Control exhaustivo sobre la financiación de los partidos
La futura ley introduce modificaciones sustanciales en la vigilancia económica de las formaciones políticas. El texto establece la obligatoriedad de someterse a una auditoría externa para todos aquellos partidos políticos y fundaciones vinculadas que reciban más de 50.000 euros en fondos públicos. Los resultados de esta auditoría deberán presentarse ante el Tribunal de Cuentas.
Asimismo, la normativa reduce drásticamente el umbral de opacidad en la financiación privada. A partir de la entrada en vigor de la ley, los partidos estarán obligados a hacer públicas todas las donaciones que superen los 2.500 euros, frente al límite de 25.000 euros establecido en la legislación actual. El plazo para publicar esta información será de un mes. El incumplimiento de estas normas acarreará sanciones severas; por ejemplo, ocultar donaciones implicará multas equivalentes al doble de la cantidad no declarada.

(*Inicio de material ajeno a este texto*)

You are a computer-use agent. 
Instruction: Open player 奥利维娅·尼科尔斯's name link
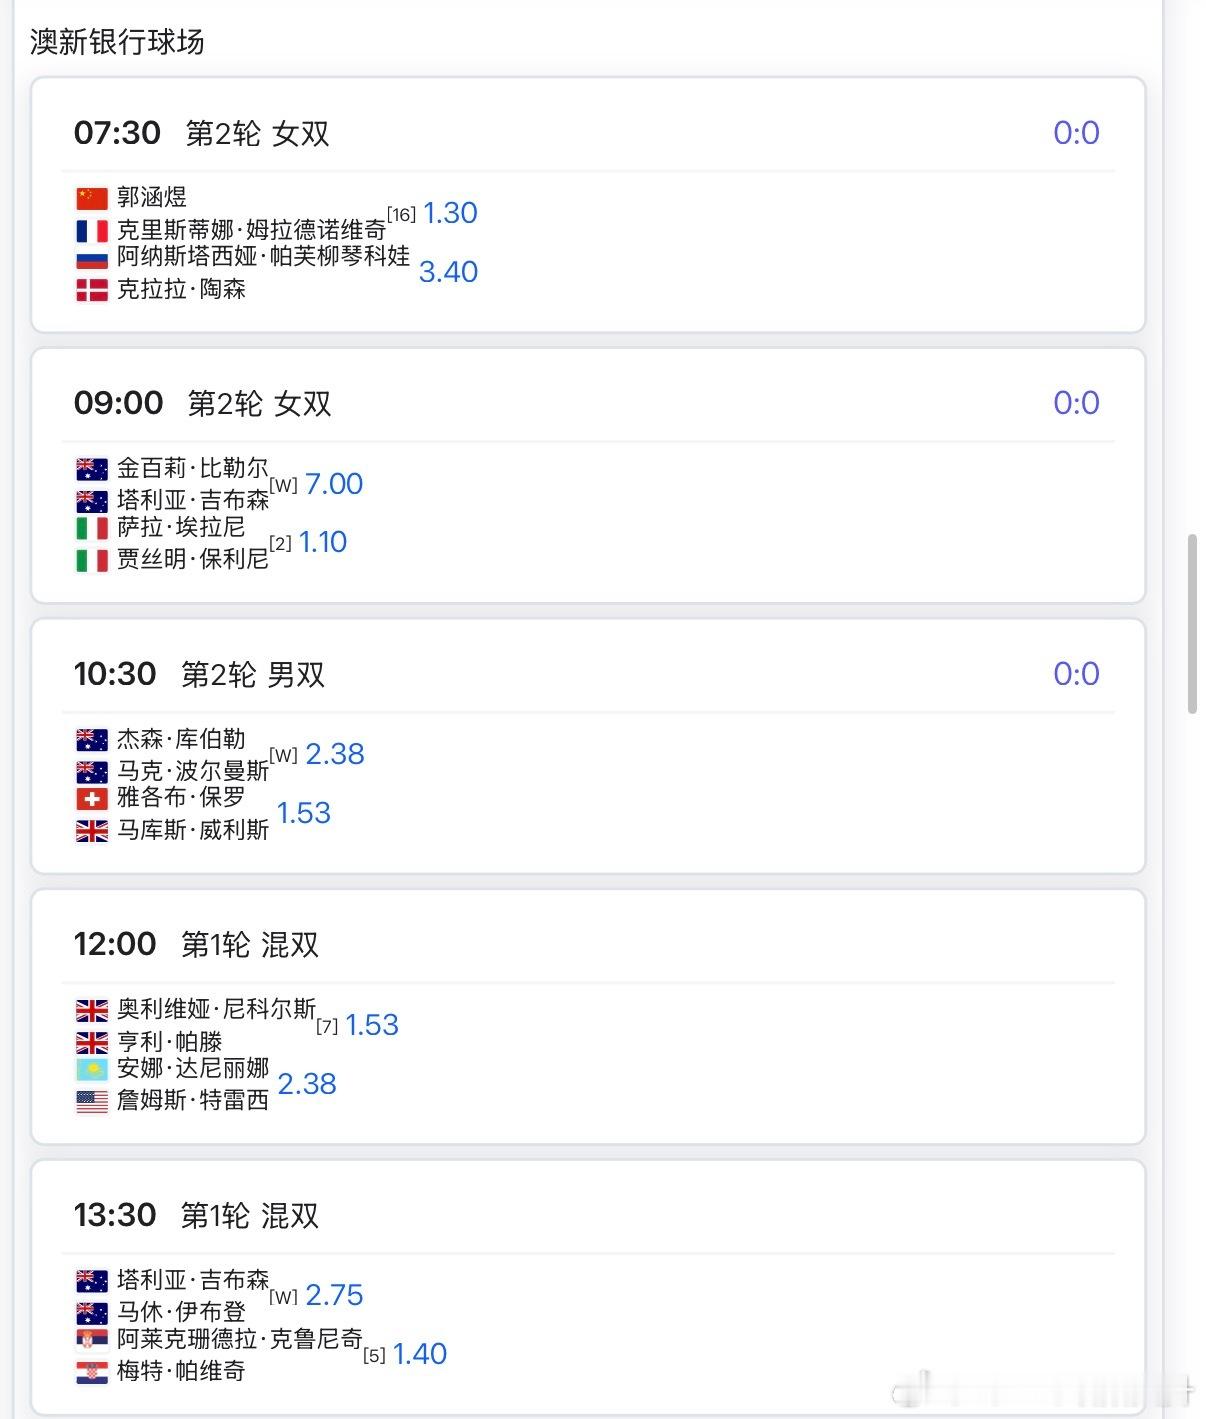click(x=216, y=1009)
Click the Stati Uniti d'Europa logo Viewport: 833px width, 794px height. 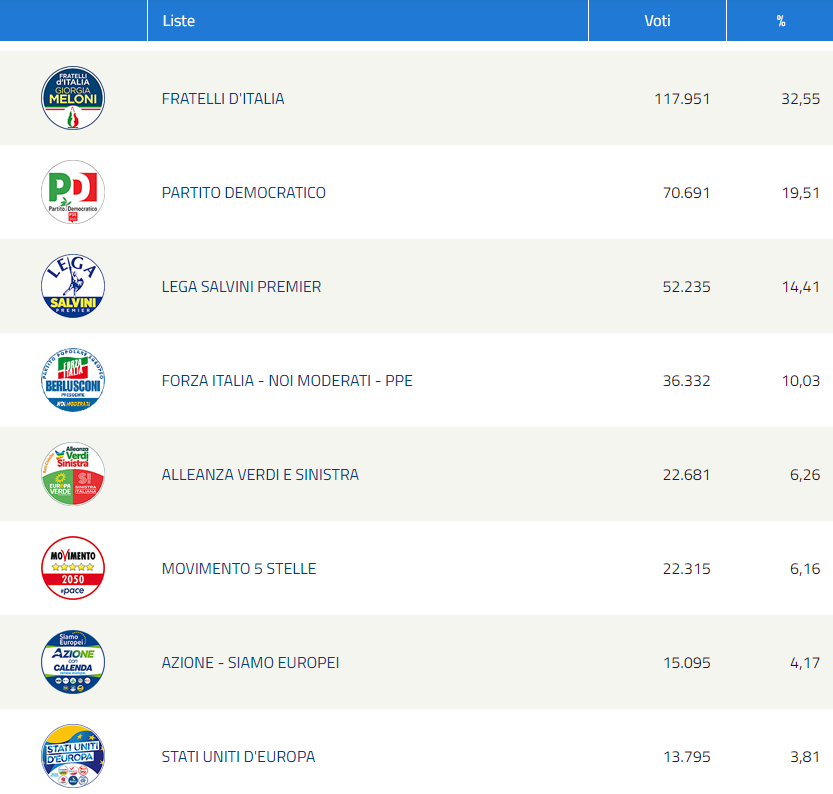(73, 757)
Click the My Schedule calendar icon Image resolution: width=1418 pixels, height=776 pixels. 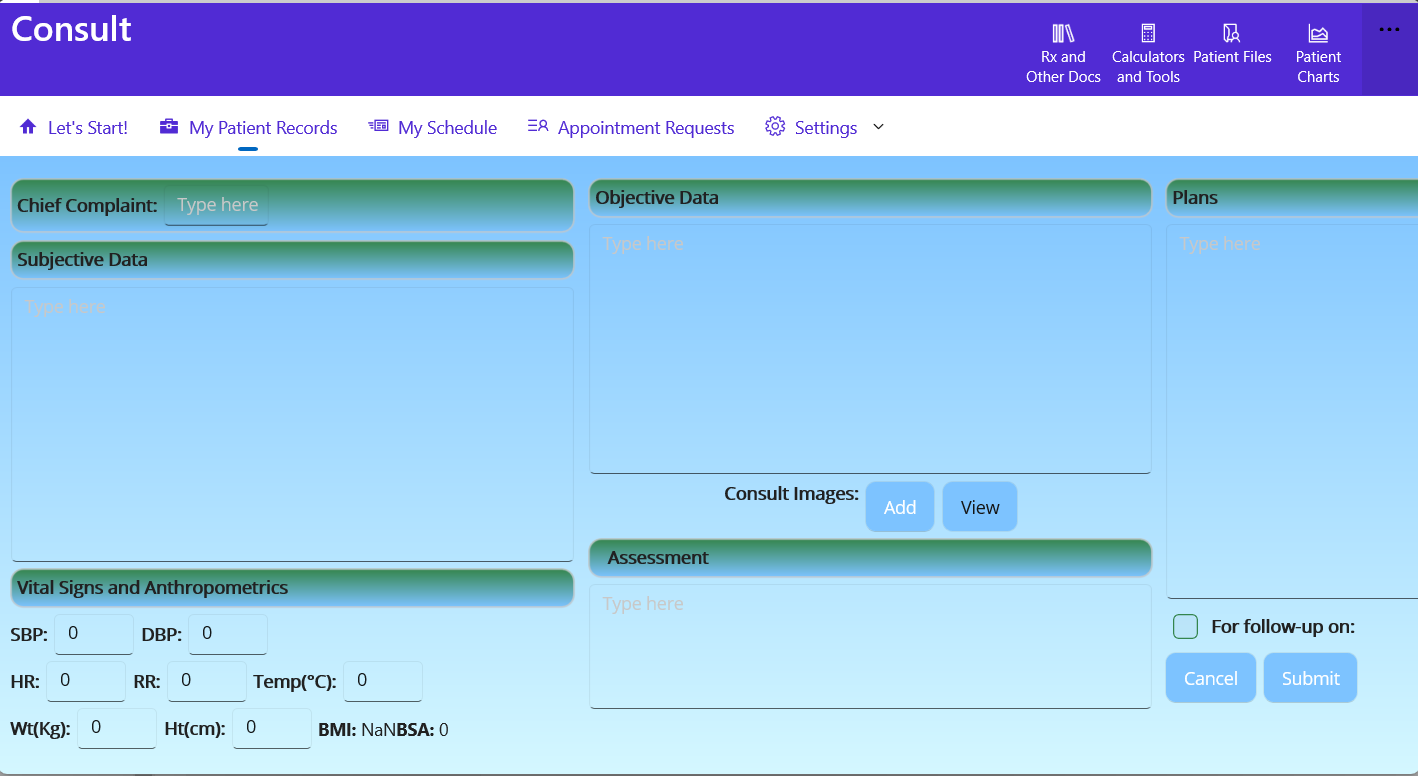[x=378, y=125]
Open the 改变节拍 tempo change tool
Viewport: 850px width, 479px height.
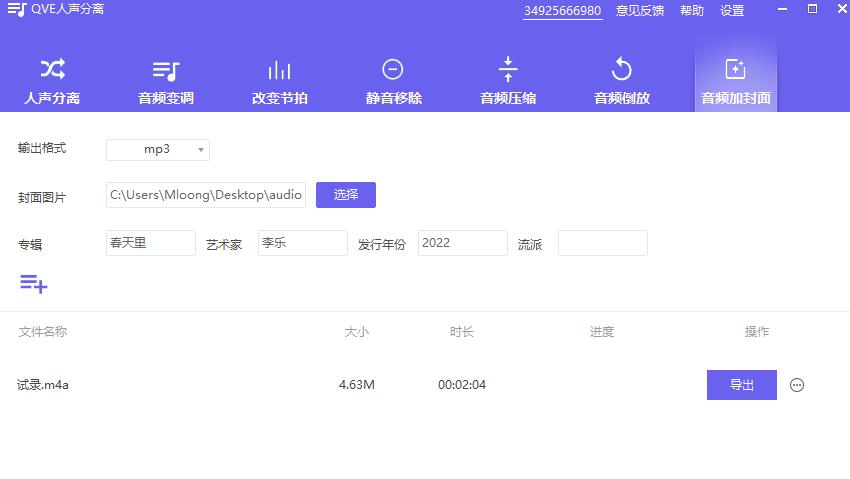(280, 80)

Endurecimiento del Código Penal y contratación pública
En el ámbito punitivo, el anteproyecto modifica el Código Penal para elevar el estándar de castigo y generar un mayor efecto disuasorio. Una de las reformas más significativas es la ampliación de los plazos de prescripción de los delitos de corrupción, que pasarán de los cinco años actuales a siete años, otorgando más tiempo a los investigadores en tramas de alta complejidad.
Además, se incrementan las penas de inhabilitación para contratar con las administraciones públicas, que podrán alcanzar un máximo de 20 años. El delito de tráfico de influencias también se castigará de forma más severa, con penas de prisión de entre 1 y 4 años.
Para evitar que el dinero público acabe en manos de entramados corruptos, el registro de empresas inhabilitadas para contratar con la administración pasará a ser público y de libre acceso. Las administraciones cruzarán datos para identificar patrones anómalos, utilizando herramientas tecnológicas de Big Data e Inteligencia Artificial integradas en la Plataforma de Contratación del Estado y en la Base Nacional de Datos de Subvenciones. Del mismo modo, el uso del sistema informático MINERVA, diseñado para detectar conflictos de interés, se extenderá a todos los niveles de la administración pública.
Recuperación de activos y beneficios penitenciarios
El texto legislativo pone un énfasis especial en garantizar que los condenados devuelvan el capital esquilmado a las arcas públicas. Para ello, se amplían las competencias de la Oficina de Recuperación y Gestión de Activos (ORGA) y se incorporan figuras jurídicas exigidas por la normativa europea, como el decomiso sin condena o el decomiso de riqueza no justificada.
Como medida de presión adicional, la norma modificará la Ley General Penitenciaria para vincular directamente el acceso a beneficios carcelarios (como permisos de salida o progresiones de grado) al cumplimiento previo de la responsabilidad civil. En la práctica, un condenado por corrupción no podrá disfrutar de ventajas penitenciarias si antes no ha reparado económicamente el daño causado mediante la devolución de los fondos malversados.